Substances diffuse in and out of the blood in the capillaries
Stents can be used to keep narrowed or blocked arteries open.
Damaged heart valves can be replaced.
Transport in the blood
The blood plasma transports dissolved food molecules, carbon dioxide, and urea and has the blood cells suspended in it.
The red blood cells carry oxygen from the lungs to the organs in the body.
Red blood cells are adapted to carry oxygen by being biconcave, giving them a bigger surface area, by containing haemoglobin and having no nucleus so more haemoglobin can fit in.
White blood cells are part of the defence system of the body.
Platelets are cell fragments involved in the clotting of the blood.
Controlling internal conditions/ The kidneys
The internal conditions of the body have to be controlled to maintain a constant internal environment. These include body temperature, water and ion balance, and blood sugar levels.
Carbon dioxide is produced during respiration and leaves the body via the lungs when you breathe out.
Urea is produced by the liver as excess amino acids are broken down, and is removed by the kidneys in the urine.
The kidneys are important for excretion and homeostasis.
A healthy kidney produces urine by filtering the blood. It then reabsorbs all of the sugar, plus any mineral ions and water needed for the body.
Excess mineral ions and water, along with urea, are removed in the urine.
Dialysis/ Kidney transplants
People suffering from kidney failure may be treated by regular sessions on a kidney dialysis machine or by a kidney transplant.
In a dialysis machine, the concentration of dissolved substances in the blood is restored to normal levels.
The levels of useful substances in the blood are maintained, while urea and excess mineral ions pass out from the blood into the dialysis fluid.
In a kidney transplant, diseased or damaged kidneys are replaced with a healthy kidney from a donor.

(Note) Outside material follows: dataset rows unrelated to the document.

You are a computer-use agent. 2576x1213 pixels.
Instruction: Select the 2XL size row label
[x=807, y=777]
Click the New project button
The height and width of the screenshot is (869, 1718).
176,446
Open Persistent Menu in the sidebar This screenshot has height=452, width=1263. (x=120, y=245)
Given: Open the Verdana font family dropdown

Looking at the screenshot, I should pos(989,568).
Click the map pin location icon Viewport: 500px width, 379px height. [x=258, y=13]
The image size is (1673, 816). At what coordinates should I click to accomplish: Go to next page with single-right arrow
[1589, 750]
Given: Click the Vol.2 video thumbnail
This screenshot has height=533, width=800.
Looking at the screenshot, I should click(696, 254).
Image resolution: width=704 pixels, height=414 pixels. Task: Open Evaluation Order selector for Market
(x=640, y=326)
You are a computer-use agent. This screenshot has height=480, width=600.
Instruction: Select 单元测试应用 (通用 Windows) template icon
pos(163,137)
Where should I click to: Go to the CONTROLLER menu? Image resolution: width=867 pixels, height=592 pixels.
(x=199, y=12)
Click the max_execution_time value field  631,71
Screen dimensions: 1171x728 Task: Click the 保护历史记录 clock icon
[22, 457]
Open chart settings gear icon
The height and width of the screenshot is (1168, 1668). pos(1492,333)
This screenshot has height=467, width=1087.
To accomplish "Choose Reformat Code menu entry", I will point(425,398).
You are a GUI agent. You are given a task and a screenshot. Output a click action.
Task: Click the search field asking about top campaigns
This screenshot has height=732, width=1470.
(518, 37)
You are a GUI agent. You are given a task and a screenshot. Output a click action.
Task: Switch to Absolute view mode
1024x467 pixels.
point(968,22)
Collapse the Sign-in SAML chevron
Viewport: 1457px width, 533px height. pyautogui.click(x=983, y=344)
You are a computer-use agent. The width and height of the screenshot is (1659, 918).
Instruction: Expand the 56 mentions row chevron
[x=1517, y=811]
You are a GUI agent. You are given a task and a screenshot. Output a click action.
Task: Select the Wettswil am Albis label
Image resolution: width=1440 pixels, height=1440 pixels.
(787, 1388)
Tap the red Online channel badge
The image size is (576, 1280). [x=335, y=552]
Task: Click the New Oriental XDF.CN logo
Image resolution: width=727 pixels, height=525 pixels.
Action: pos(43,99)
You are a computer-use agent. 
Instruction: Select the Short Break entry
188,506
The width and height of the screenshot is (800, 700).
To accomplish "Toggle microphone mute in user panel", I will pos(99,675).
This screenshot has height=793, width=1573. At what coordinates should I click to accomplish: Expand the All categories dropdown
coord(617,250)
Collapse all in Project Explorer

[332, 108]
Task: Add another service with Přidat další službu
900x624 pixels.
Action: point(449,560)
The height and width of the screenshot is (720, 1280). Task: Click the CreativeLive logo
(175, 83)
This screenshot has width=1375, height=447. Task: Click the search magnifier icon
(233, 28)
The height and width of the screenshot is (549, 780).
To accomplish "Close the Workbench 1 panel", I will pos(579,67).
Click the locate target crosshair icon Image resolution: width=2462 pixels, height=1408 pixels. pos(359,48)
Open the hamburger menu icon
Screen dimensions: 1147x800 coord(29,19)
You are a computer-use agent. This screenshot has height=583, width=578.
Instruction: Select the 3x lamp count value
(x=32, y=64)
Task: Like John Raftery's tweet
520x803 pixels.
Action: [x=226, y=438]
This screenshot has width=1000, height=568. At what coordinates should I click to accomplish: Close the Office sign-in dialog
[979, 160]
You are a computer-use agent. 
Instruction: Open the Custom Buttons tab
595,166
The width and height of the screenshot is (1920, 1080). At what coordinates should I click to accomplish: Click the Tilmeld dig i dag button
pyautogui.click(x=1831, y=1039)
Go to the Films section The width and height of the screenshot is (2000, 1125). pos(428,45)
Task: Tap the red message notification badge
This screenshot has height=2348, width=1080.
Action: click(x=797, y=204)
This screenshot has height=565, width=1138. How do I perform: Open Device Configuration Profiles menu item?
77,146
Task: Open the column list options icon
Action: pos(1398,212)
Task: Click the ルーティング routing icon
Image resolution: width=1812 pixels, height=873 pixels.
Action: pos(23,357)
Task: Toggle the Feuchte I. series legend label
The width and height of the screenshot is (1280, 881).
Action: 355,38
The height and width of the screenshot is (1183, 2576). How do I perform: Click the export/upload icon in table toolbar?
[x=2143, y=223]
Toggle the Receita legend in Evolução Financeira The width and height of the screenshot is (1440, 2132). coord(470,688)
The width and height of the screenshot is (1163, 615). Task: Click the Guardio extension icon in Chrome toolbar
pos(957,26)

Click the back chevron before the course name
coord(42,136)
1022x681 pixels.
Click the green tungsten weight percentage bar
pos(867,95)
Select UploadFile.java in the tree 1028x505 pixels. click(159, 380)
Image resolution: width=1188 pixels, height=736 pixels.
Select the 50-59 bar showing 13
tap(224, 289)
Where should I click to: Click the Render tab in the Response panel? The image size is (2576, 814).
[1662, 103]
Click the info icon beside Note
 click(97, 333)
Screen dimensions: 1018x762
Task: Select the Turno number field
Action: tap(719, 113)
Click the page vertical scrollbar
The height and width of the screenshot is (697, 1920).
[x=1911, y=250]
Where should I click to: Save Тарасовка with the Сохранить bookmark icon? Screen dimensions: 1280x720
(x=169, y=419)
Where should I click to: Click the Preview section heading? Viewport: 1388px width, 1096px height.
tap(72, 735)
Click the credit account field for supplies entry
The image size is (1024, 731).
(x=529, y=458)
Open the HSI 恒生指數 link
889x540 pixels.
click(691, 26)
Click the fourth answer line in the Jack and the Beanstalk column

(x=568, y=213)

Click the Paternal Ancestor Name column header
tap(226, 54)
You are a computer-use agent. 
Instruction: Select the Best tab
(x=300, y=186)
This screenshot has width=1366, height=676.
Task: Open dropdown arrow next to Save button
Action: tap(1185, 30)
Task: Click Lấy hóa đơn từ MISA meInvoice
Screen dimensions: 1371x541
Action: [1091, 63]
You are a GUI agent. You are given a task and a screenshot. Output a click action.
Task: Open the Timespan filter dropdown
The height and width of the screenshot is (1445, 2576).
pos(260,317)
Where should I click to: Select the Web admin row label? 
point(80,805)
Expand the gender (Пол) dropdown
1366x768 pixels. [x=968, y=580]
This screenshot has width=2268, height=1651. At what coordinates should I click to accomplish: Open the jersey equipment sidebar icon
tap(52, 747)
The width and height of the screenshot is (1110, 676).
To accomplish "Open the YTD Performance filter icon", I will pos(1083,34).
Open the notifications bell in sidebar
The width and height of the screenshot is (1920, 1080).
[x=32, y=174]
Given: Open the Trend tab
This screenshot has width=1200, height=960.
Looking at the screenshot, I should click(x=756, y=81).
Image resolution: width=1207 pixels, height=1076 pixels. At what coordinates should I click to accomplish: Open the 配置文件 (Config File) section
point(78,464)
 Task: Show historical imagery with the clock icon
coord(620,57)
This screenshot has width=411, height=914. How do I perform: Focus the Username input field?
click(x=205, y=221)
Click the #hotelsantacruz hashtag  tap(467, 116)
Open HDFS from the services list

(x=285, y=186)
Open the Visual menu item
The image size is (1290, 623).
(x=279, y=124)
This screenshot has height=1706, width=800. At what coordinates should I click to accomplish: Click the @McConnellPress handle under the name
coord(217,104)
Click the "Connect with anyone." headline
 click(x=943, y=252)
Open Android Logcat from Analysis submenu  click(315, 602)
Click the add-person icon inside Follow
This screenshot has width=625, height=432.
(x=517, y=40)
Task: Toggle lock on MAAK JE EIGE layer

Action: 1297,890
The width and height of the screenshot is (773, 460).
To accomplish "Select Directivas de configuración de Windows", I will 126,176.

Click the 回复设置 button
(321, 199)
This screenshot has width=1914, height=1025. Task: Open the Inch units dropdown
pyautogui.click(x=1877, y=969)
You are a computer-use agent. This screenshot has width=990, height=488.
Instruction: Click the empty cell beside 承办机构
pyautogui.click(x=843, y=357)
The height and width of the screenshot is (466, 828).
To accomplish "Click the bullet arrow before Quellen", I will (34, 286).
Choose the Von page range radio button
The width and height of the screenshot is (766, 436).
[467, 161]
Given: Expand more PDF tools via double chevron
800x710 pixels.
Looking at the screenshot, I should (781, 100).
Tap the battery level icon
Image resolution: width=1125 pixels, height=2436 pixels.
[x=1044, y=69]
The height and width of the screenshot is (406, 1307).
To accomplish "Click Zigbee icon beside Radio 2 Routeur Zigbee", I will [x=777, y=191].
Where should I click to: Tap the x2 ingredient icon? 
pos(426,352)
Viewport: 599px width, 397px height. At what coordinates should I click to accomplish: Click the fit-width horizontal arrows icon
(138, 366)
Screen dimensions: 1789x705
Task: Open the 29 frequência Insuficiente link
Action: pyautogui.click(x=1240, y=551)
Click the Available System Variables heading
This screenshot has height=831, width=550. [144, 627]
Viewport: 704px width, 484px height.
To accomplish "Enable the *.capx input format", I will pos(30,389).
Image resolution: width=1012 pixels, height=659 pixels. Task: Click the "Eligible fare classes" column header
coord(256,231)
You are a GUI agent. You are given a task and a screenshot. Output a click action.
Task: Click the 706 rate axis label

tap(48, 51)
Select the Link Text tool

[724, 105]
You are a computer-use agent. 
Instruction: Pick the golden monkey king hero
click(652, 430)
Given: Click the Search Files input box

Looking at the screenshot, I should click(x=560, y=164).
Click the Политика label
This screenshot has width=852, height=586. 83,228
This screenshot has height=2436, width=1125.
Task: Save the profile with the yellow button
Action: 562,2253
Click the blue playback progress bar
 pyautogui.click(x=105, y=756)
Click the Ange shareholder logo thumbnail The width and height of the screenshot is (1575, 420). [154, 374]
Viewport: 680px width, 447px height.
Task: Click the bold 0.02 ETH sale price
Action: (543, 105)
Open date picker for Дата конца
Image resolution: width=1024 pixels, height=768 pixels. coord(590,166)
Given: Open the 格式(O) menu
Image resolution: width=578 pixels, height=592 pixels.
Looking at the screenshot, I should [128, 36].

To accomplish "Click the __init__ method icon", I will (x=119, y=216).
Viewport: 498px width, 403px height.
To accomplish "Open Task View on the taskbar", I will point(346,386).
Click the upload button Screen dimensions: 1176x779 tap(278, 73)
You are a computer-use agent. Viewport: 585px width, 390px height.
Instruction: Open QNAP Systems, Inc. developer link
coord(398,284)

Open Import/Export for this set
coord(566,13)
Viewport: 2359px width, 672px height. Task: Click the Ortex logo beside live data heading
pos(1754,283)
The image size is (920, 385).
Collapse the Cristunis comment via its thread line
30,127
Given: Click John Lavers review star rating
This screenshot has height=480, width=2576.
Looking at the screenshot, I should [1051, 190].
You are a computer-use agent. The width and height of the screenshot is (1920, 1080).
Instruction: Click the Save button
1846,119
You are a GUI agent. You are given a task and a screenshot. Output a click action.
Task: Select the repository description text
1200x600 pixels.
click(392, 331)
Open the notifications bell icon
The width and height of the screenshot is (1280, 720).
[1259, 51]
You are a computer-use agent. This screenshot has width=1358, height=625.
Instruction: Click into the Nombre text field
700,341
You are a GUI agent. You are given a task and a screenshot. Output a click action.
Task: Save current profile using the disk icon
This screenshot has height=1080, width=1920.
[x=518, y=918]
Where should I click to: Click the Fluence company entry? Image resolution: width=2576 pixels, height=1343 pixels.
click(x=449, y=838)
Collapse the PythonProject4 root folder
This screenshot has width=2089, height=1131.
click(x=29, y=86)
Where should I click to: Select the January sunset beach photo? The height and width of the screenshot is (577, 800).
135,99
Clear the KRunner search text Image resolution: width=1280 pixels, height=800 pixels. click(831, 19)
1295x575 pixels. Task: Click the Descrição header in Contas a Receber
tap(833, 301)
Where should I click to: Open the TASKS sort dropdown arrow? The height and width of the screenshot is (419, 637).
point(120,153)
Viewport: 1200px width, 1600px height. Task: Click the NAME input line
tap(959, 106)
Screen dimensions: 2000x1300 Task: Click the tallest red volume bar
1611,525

To try and prevent rejection of the donor kidney, the tissue types of the donor and recipient are matched as closely as possible. Immunosuppressant drugs are also used.
Controlling body temperature
The body temperature is monitored and controlled by the thermoregulatory centre in the brain.
The body temperature must be kept at the level at which enzymes work best.
The body responds to cool you down and warm you up if the core body temperature changes.
The blood vessels that supply the capillaries in the skin dilate and constrict to control the blood flow to the surface.
Energy is released through the evaporation of sweat from the surface of the skin to cool the body down.
Shivering involves contraction of the muscles that produces energy from respiration to warm the body.
Controlling blood glucose
The blood glucose concentration is monitored and controlled by the pancreas.
The pancreas produces the hormone insulin, which allows glucose to move from the blood into the cells.
In type 1 diabetes, the blood glucose may rise to fatally high levels because the pancreas does not secrete enough insulin. IT can be treated with insulin injections before meals.